Earth and extraterrestrial materials originating from asteroids, comets, moons, and Mars show 16O-poor compositions compared to the Sun, suggesting that O-isotope exchange reactions occurred between 16O-poor water vapor and silicate dust which is the dominant solid component in the Sun's protoplanetary disk (e.g., Yurimoto and Kuramoto, 2004). Infrared observations have shown that amorphous silicates are the primary component of dust in protoplanetary disks (e.g., Henning et al., 2010), and the matrices of pristine chondrites contain FeO-bearing amorphous silicates (e.g., Scott and Krot, 2005). If this FeO-rich dust was the primordial dust in the disk, O-isotope exchange reactions could have progressed between FeO-rich amorphous silicate dust and disk H2O gas. The kinetics of the O-isotope exchange reaction between amorphous Mg silicate and low-pressure H2O gas has been experimentally determined (Yamamoto et al., 2018, 2020), but the kinetics between FeO-rich amorphous silicate and H2O gas has not. In this study, we conducted O-isotope exchange experiments between amorphous silicate particles with an olivine-like composition with the Mg/(Mg+Fe) ratio of ~0.51 and low-pressure water vapor to determine the O-isotope exchange rate and the effect of FeO on the reaction rate.

The starting material (2–50 mg) synthesized with an induction thermal plasma system was heated in a vacuum furnace with a mixed gas of hydrogen and 18O-rich water vapor at 480°C and 0.48–2.44 Pa for 12–132 h. The mixing ratio of the gases was controlled within the range of H2/H2O ~100–500 to keep almost all of the FeO in the amorphous silicate (i.e., no significant oxidation/reduction of FeO to form iron oxides or metallic iron). The run products were analyzed with X-ray diffraction (PANalytical X’Pert Pro MPD) and Fourier transform infrared spectrometry (JASCO FT/IR-4200). Samples were formed into pellets (3 µm in diameter), and sintered in vacuum at ~1150°C for 20 h, and their O-isotopic compositions were measured with secondary ion mass spectrometry (CAMECA IMS 1280-HR) at Hokkaido University.

In the samples heated at 480°C, 0.48 Pa and PH2O ~5×10−3 Pa (H2/H2O ~100) for 12 h, the higher the amount of starting material, the closer the 18O/(16O+18O) ratio (f18O) was to that of the starting material and the larger its variance.
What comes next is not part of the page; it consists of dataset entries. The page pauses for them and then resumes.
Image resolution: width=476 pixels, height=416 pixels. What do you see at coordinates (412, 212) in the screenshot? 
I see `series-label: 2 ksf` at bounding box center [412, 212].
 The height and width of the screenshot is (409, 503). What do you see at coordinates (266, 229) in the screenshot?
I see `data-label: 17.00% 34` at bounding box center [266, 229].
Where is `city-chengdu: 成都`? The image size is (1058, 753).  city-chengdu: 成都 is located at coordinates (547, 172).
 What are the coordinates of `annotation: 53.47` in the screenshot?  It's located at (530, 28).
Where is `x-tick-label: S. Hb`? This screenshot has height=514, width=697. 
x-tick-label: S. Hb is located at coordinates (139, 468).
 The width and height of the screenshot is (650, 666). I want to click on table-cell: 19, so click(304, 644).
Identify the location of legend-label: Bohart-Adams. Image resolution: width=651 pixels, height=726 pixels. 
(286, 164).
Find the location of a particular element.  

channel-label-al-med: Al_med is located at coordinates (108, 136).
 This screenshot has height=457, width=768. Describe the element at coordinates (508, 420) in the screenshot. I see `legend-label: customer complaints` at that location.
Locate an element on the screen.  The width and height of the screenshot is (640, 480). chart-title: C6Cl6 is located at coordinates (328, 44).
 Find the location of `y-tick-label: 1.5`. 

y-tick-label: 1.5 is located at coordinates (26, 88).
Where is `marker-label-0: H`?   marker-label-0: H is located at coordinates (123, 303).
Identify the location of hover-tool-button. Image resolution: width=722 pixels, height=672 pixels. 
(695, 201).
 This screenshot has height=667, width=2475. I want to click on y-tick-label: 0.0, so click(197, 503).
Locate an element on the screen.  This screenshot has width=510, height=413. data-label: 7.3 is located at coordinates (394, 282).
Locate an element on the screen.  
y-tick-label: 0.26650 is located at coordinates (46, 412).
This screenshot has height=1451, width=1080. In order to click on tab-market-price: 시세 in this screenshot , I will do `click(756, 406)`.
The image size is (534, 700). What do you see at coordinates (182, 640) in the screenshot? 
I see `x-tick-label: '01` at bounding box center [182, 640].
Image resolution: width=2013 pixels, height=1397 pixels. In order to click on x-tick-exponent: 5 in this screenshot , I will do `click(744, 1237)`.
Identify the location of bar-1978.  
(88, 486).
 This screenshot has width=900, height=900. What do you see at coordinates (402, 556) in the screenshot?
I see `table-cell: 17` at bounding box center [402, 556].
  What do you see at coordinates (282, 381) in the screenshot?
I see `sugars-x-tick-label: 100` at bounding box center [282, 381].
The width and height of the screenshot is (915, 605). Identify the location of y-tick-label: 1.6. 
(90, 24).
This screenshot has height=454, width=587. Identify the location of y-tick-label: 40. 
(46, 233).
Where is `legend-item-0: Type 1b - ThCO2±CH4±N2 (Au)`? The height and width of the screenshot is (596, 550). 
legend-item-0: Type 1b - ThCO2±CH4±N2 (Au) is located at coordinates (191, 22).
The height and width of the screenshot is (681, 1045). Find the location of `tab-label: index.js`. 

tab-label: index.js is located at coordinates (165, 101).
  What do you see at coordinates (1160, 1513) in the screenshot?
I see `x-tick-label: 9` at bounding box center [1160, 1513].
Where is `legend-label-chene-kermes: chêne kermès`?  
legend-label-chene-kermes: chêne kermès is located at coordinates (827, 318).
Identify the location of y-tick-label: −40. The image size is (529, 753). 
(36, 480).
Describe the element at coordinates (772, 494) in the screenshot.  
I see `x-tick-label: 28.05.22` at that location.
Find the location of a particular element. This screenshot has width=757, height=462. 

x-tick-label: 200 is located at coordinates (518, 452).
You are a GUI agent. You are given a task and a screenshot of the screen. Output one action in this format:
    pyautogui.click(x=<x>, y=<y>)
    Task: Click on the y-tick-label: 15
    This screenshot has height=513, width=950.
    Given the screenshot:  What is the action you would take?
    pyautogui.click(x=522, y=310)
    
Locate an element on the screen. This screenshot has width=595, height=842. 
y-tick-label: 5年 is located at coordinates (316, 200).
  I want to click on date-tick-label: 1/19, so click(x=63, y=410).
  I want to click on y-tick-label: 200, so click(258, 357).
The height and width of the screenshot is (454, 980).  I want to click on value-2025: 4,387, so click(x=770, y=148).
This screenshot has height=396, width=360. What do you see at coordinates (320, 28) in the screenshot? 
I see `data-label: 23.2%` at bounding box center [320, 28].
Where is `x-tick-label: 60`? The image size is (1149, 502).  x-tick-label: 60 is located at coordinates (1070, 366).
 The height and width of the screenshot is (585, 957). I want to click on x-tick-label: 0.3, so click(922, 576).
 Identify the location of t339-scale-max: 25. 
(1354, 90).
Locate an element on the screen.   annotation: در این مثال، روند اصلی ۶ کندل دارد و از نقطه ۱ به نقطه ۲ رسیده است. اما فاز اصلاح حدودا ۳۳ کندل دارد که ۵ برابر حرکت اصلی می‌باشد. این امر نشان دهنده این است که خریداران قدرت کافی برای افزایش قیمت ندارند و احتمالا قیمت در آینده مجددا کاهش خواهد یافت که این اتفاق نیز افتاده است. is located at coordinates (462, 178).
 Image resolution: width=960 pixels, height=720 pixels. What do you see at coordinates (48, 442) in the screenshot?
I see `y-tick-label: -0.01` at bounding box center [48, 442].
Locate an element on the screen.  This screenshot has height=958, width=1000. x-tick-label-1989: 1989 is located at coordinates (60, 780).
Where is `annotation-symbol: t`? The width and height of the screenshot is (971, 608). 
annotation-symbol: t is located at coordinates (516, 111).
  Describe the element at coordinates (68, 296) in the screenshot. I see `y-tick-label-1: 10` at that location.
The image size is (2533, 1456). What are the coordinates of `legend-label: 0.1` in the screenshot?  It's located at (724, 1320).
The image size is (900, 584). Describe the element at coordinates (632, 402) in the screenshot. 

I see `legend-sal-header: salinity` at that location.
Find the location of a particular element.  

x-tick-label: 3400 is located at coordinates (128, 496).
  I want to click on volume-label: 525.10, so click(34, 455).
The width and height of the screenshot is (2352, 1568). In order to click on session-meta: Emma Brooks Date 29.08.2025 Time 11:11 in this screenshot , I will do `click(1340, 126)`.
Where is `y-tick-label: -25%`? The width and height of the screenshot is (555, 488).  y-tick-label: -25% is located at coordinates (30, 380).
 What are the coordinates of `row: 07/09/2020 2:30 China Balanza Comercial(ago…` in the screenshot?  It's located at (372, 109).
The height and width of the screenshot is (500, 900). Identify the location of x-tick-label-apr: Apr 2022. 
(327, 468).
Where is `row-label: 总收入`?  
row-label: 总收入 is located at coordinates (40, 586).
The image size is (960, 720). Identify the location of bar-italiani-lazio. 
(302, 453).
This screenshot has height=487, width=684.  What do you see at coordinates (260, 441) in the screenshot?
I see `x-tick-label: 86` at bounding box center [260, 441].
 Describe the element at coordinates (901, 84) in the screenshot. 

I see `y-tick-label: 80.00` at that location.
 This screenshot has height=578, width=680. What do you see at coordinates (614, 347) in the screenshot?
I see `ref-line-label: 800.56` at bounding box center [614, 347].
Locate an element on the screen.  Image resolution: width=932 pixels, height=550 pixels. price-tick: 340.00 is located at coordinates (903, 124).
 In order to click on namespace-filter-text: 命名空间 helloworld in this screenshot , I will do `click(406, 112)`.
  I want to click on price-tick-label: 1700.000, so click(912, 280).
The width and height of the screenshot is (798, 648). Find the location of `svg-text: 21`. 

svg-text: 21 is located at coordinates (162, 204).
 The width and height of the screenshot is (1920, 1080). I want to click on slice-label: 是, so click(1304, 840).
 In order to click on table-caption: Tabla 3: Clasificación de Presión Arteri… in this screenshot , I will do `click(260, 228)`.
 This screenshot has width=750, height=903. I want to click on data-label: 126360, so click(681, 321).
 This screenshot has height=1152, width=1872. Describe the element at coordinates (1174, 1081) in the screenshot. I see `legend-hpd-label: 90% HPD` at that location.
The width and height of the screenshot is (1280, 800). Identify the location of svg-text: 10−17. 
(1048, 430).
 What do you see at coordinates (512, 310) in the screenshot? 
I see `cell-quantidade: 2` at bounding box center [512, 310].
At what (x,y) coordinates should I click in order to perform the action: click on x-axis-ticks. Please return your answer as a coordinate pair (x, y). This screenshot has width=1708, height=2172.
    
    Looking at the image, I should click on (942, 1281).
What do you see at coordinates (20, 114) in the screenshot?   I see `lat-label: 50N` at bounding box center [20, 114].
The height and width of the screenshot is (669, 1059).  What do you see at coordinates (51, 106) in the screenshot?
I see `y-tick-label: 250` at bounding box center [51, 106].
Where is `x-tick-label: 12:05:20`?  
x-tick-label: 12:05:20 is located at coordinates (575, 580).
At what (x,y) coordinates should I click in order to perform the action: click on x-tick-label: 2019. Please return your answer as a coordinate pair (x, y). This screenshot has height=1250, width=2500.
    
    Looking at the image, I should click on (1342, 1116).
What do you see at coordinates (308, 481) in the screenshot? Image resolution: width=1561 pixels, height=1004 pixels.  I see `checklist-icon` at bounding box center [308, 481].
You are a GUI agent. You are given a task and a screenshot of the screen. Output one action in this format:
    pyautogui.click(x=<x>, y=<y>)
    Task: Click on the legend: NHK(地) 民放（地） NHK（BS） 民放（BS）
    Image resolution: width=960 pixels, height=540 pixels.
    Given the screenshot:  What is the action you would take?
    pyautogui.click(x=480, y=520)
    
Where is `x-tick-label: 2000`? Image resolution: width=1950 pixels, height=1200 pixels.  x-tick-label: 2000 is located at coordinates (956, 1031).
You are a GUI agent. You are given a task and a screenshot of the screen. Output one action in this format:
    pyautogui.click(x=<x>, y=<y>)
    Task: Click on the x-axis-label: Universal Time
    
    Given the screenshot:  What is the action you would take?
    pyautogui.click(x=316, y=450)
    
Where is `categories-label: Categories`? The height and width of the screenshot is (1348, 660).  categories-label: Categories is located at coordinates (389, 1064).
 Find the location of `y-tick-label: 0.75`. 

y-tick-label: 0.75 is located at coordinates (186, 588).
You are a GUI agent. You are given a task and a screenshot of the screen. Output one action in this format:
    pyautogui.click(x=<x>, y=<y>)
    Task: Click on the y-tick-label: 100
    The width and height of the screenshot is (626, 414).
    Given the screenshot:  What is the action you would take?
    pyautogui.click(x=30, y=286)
This is probably due to insufficient H218O supply to the interior of the cluster of starting material powder, which resulted in the f18O of each amorphous particle not being constant. In this case, O diffusion in the amorphous silicate grains is suggested to be sufficiently fast compared to the water vapor supply. In the present experiments, f18O increased from 0.002 (starting material) to 0.43 ± 0.03 for the sample heated at 480°C, 1.72 Pa and PH2O ~6×10−3 Pa (H2/H2O ~300) for 12 h with an initial amount of 5 mg. In contrast, O-isotope exchange between water vapor and amorphous silicates with forsterite/enstatite compositions (amorphous forsterite/enstatite) is diffusion-controlled (Yamamoto et al., 2018, 2020) and amorphous forsterite requires ~700 h to reach this f18O value at the same P-T conditions (Yamamoto et al., 2018). Thus, at 480°C, the diffusion-controlled O-isotope exchange rate of FeO-bearing amorphous silicates is predicted to be >2–3 orders of magnitude faster than that of amorphous forsterite. The crystallization rate of this FeO-bearing amorphous silicate is 3–4 orders of magnitude faster than that of amorphous forsterite (Sakurai et al., 2023 LPSC abstract), suggesting more efficient breakage of the Si-O-Si bond. Since this breakage is also necessary for oxygen isotope exchange, it is consistent with the present results. From the present study, we can predict that the temperature conditions required for O-isotope exchange in the disk shift to lower temperatures when FeO is present in amorphous silicates, but quantitative discussion requires experiments under lower temperature conditions where O-isotope exchange is controlled by O diffusion in the grains.